Jobs
a. Please copy the passage on heat-stress work refusals word for word, from "So what do you" up to and including "was remarkably similar.".
b. Extend the passage on heat-stress work refusals, picking up right after its final sentence.

Supplied passage
= = = =

The OHS laws give workers the right to refuse dangerous work without being subject to discipline or reprisal. This is an important protection. But it’s also a measure of last resort. Workers are expected to tolerate some level of discomfort and even pain when they work. The right to refuse to do a job kicks in only if there’s a real or reasonable (depending on the province’s OHS law) danger to health and safety.
At best, working in heat and humidity, indoors and outdoors, is uncomfortable, especially if the work is strenuous and/or the worker has to wear certain equipment to do it. At worst, it might involve a danger of serious and even fatal heat illnesses such as heat stroke (for simplicity’s sake, we’ll refer to heat illnesses collectively as “heat stress”). The problem: It’s hard to tell when hot-weather work crosses the line from being merely uncomfortable to being dangerous. That in turn makes it difficult to determine if a worker has the right to refuse the work.
So what do you do when one of your workers throws down his shovel and refuses to work because he’s afraid of suffering from heat stress? Unfortunately, the law doesn’t supply a clear answer. All it does it set out general principles regarding work refusals. To figure out how these principles apply in the context of heat stress refusals, you must track down and analyze the actual cases. That’s what this piece does
THE REFUSAL SCORECARD
We found 7 cases where a court had to decide if there was a real danger of heat stress to workers. 4 of the cases were federal, 2 were from Ontario and 1 was from Nova Scotia. The court ruled in the worker’s favor and upheld the refusal in 3 of the cases. Although the facts of the cases were all different, the approach of the courts was remarkably similar.

= = = =

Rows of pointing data
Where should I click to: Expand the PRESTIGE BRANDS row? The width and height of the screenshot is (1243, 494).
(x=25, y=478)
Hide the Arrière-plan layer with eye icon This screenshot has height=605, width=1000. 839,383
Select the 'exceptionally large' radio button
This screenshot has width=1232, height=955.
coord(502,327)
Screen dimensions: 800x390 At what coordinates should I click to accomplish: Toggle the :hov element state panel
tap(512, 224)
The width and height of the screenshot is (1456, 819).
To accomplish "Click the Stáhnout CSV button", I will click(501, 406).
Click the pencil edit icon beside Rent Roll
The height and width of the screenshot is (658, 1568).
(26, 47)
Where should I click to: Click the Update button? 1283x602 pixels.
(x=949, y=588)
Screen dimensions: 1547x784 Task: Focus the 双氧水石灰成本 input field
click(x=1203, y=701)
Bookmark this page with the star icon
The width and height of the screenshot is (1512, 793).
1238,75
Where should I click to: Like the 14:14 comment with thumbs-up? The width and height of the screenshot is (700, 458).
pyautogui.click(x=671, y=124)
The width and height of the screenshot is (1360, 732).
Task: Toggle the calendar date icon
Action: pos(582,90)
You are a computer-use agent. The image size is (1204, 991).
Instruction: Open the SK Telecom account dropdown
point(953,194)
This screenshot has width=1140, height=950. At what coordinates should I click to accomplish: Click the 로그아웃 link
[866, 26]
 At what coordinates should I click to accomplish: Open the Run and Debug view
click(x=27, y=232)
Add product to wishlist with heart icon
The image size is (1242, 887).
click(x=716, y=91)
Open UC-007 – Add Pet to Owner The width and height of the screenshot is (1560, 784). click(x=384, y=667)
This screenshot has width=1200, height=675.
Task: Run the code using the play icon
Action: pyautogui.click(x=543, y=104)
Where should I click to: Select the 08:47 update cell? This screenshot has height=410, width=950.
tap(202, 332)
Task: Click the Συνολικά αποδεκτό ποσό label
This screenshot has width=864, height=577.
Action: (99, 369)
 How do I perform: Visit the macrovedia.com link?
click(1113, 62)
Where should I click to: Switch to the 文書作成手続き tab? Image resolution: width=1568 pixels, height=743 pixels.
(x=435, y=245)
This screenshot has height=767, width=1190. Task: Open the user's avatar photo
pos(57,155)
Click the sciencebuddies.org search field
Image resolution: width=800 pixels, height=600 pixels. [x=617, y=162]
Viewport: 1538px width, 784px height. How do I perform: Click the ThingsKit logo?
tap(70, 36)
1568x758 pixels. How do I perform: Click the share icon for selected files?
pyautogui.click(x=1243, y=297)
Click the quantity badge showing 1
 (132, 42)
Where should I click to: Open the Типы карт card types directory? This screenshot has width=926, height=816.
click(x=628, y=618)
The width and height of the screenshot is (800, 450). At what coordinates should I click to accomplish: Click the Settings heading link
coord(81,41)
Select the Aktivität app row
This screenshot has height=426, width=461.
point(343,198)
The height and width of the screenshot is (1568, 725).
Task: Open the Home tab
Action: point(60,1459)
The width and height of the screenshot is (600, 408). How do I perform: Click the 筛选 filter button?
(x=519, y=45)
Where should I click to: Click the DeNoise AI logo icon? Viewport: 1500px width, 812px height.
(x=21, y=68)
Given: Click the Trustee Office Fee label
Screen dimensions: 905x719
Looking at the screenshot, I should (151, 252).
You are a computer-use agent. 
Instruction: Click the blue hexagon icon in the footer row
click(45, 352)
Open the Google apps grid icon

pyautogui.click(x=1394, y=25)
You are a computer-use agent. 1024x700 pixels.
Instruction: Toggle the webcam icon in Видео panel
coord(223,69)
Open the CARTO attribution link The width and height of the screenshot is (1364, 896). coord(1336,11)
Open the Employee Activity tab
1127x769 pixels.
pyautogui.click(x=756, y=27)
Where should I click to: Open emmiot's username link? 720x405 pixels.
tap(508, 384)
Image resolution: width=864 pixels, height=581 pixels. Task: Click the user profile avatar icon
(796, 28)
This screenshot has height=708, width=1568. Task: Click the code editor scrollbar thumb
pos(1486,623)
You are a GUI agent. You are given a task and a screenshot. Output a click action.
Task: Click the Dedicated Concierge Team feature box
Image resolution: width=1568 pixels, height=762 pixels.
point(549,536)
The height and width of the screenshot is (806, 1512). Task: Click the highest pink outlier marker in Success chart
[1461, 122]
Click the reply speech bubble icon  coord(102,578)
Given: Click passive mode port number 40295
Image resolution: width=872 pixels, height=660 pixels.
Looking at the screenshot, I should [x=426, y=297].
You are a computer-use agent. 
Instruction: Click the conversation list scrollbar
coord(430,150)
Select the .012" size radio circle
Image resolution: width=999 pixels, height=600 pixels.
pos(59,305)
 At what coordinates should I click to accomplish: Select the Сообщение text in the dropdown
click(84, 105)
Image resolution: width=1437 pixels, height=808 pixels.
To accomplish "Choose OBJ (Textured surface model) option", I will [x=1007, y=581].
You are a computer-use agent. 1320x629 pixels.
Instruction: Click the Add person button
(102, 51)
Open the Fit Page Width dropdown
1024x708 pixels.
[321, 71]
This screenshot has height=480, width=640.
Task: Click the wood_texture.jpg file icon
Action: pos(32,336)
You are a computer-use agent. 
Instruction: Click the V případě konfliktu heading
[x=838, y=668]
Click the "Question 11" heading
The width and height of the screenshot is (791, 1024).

= = = =

In response
a.
So what do you do when one of your workers throws down his shovel and refuses to work because he’s afraid of suffering from heat stress? Unfortunately, the law doesn’t supply a clear answer. All it does it set out general principles regarding work refusals. To figure out how these principles apply in the context of heat stress refusals, you must track down and analyze the actual cases. That’s what this piece does
THE REFUSAL SCORECARD
We found 7 cases where a court had to decide if there was a real danger of heat stress to workers. 4 of the cases were federal, 2 were from Ontario and 1 was from Nova Scotia. The court ruled in the worker’s favor and upheld the refusal in 3 of the cases. Although the facts of the cases were all different, the approach of the courts was remarkably similar.

b.
Factor 1: Physical Conditions
In non-scientific terms, the risk of heat stress arises when high temperatures and humidity levels coupled with physical activity causes the body to absorb heat faster than the body can get rid of it. In essence, the body overheats. So in deciding if a danger existed, you’d think that courts would focus on physical factors such as how hot it was in the workplace when the refusal took place. To some extent, they do; but not as much as you might expect. Examples:
> Thermal Conditions: When we started writing this article, we planned to list the actual thermal conditions present in each workplace where a heat stress refusal took place. This might, we thought, give safety coordinators a frame of reference for determining when it’s “too hot to work.” But, alas, it was not to be. It was when we set out to gather this data that we discovered something pretty surprising: Courts don’t seem to care that much about thermal conditions in refusal cases. Of the seven cases we analyzed, only three bothered to cite the temperature of the workplace; and none mentioned humidity, air movement or sources of radiant heat.
There was one glaring exception: A NS arbitrator cited Wet Bulb Globe Temperature readings from a workplace over a roughly 90-minute period [International Brotherhood of Elec. Workers, Local 625 v. Black and MacDonald, Ltd.].
> Clothing: Clothing affects the worker’s body’s absorption and regulation of heat. So you’d think that it would be a central factor in refusal cases. But, apparently, it’s not. The courts talked about what workers were wearing only when it was at the center of the dispute. For example, an Ontario arbitrator ruled that hotel doormen forced to wear four-layered polyester “Beefeater” uniforms in summer were at risk of heat stress and had a right to refuse [Re Westin Hotel, Restaurant and Cafeteria Employees’ Union, Local 75].
> Engineering Controls: OHS regulations and guidelines require employers to implement engineering controls such as ventilation to keep thermal conditions at safe levels. But the presence or absence of such controls played a key role in only one case: A federal arbitrator’s ruling that a railroad cook could refuse to work in an un-air-conditioned and poorly ventilated kitchen in the summer [LeBlanc and VIA Rail Canada Inc.].
> Physiological Measures: Heat stress can be measured by physiological parameters such as core body temperature and heart rate. But, continuing the theme, the cases suggest that courts don’t use these measures to determine if a refusing worker was at risk of heat stress. Only one court mentioned physiological factors: The Ontario arbitrator that ruled in favor of the hotel doormen cited the testimony of an industrial hygienist that the polyester Beefeater uniforms created a significant risk of heat stress because they restricted heat transfer through radiation, convection and evaporative cooling [Westin Hotel].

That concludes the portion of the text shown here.